[Items listed in a dataset]

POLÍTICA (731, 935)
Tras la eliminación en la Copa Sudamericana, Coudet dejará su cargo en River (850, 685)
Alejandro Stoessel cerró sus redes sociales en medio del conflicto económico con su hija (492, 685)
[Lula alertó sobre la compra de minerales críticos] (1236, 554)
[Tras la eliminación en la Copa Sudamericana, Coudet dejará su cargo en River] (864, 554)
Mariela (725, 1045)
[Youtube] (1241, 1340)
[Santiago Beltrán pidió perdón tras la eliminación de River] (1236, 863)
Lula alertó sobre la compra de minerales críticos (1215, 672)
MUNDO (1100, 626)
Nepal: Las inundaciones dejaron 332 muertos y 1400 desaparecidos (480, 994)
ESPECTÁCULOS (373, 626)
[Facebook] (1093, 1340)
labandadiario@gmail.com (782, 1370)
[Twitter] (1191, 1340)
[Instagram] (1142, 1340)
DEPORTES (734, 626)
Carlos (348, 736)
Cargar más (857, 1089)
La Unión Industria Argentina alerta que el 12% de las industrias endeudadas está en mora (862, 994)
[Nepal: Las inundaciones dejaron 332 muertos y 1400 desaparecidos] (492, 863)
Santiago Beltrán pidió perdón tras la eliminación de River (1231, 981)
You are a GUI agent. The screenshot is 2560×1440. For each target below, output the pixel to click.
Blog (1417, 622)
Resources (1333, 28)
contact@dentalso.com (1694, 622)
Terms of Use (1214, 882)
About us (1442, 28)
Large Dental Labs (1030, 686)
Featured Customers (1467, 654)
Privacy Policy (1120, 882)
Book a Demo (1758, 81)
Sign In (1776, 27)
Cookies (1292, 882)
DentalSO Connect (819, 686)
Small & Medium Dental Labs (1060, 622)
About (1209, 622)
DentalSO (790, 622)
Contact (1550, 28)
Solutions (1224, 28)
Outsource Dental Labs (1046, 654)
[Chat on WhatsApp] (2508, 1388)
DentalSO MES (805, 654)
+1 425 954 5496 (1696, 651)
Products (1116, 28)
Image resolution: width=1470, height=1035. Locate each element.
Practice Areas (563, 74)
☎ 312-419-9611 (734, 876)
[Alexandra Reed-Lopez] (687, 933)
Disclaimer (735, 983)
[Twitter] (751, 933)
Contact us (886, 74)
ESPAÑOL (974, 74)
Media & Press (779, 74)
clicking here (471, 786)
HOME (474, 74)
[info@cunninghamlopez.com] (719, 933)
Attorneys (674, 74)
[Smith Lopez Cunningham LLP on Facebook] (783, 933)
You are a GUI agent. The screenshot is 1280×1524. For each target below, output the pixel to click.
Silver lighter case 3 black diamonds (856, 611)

▶ [Required action]:
From the entries above, write out only the lines starting at the line that holds "Terms of Use (1214, 882)" and ending at the line that holds "[Twitter] (751, 933)", keeping both and matching them exactly.

▶ [Answer for the task]:
Terms of Use (1214, 882)
About us (1442, 28)
Large Dental Labs (1030, 686)
Featured Customers (1467, 654)
Privacy Policy (1120, 882)
Book a Demo (1758, 81)
Sign In (1776, 27)
Cookies (1292, 882)
DentalSO Connect (819, 686)
Small & Medium Dental Labs (1060, 622)
About (1209, 622)
DentalSO (790, 622)
Contact (1550, 28)
Solutions (1224, 28)
Outsource Dental Labs (1046, 654)
[Chat on WhatsApp] (2508, 1388)
DentalSO MES (805, 654)
+1 425 954 5496 (1696, 651)
Products (1116, 28)
Image resolution: width=1470, height=1035. Locate each element.
Practice Areas (563, 74)
☎ 312-419-9611 (734, 876)
[Alexandra Reed-Lopez] (687, 933)
Disclaimer (735, 983)
[Twitter] (751, 933)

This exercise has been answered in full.